ヨーロッパの経済 5
西独の銀行はポーランドに外貨で融資し、ポーランドはその債務を石炭で返済していくという方式です。
しかし、ポーランドへの投資は完全に失敗し、結局はポーランドの経済的混乱をもたらしただけでした。
ポーランド政府は生活水準を切り下げてでも石炭の増産、輸出を強行しようとしましたが、それに対する労組を中心とする国民の反動として出てきたのが、例の「連帯」運動です。
ポーランド社会を崩壊寸前にまでおいやることとなってしまったのは周知のところでしょう。
いかに中国よりは近代化しているとはいえ、多かれ少なかれ、東ヨーロッパ圏にも中国経済と同様、近代化―資本主義化を阻む大きな障壁が存在します。

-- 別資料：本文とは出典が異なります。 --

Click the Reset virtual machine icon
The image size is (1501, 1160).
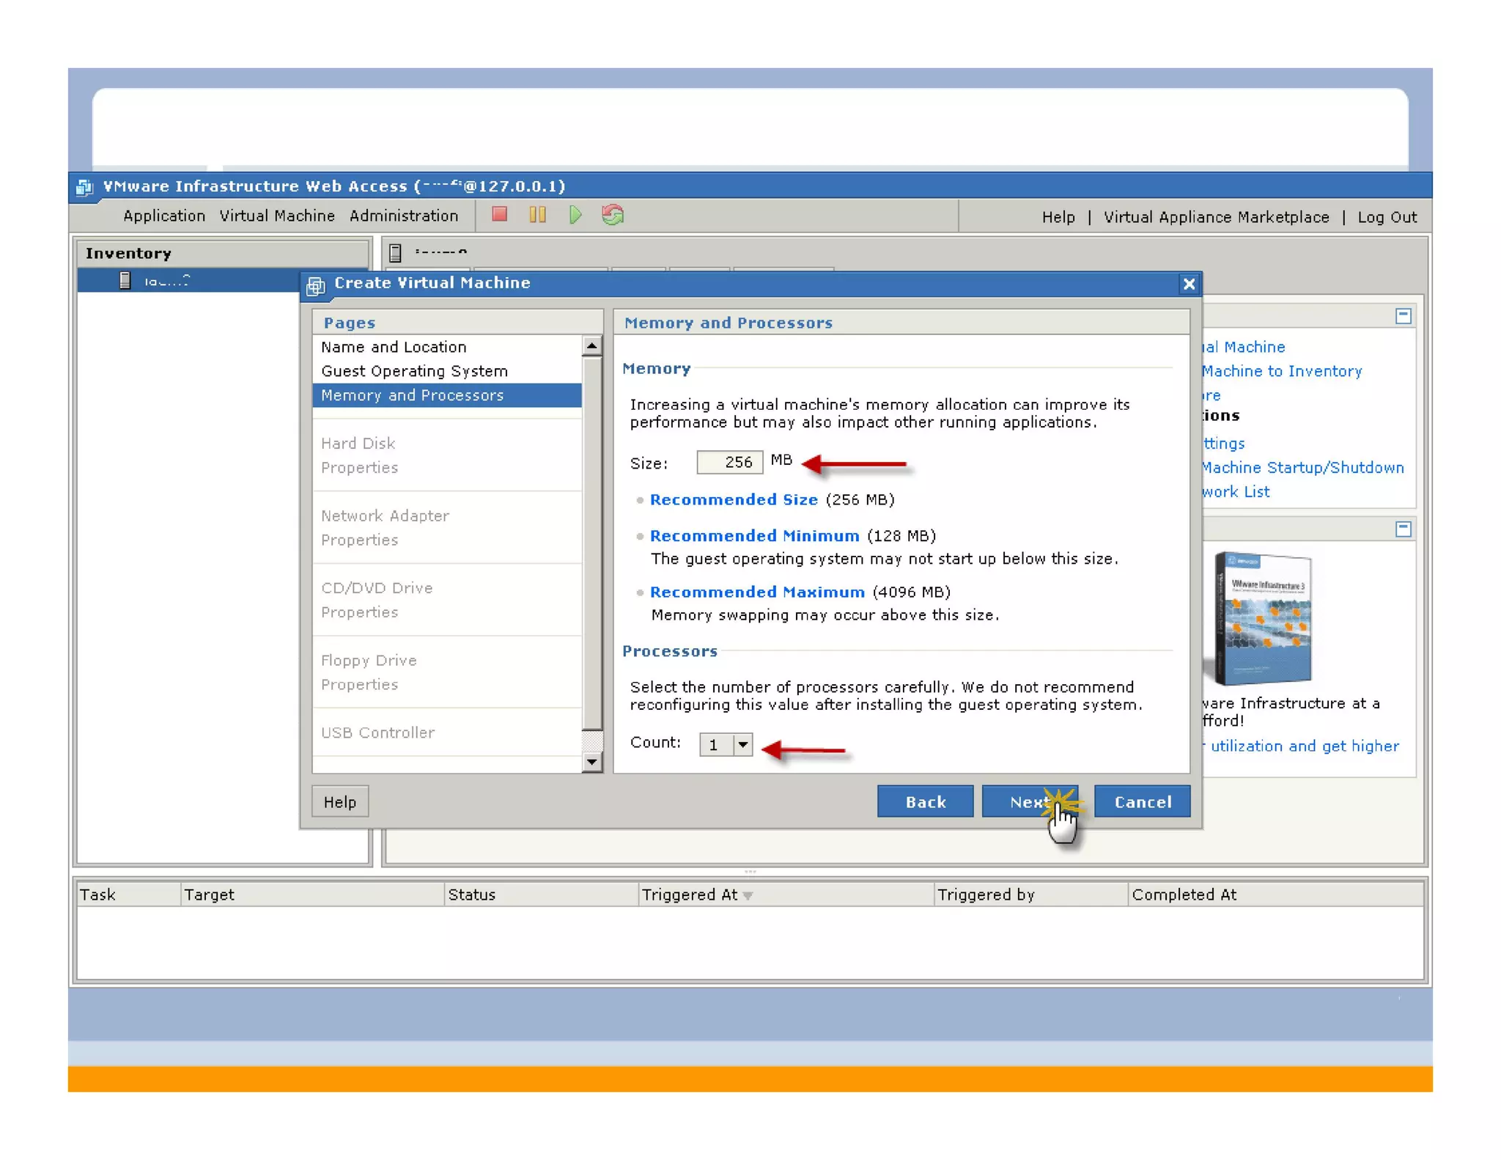coord(613,215)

もし、現在の共産圏が本格的に資本主義化するというのなら話はべつですが、欧米先進国が、その資本を自由に投資し株式を売買できないような環境下では、本格的な経済成長はなしえないでしょう。
基本的には東欧諸国も、ロシア、中国と同様、共産党官僚の特権国家です。
いかに資本主義的修正をおこなおうが所詮は抜本的な解決策ではなく、自由な経済活動によって経済成長を実現していくことは不可能であり、東西貿易の拡大に景気の回復を望んでも得るものは少ないでしょう。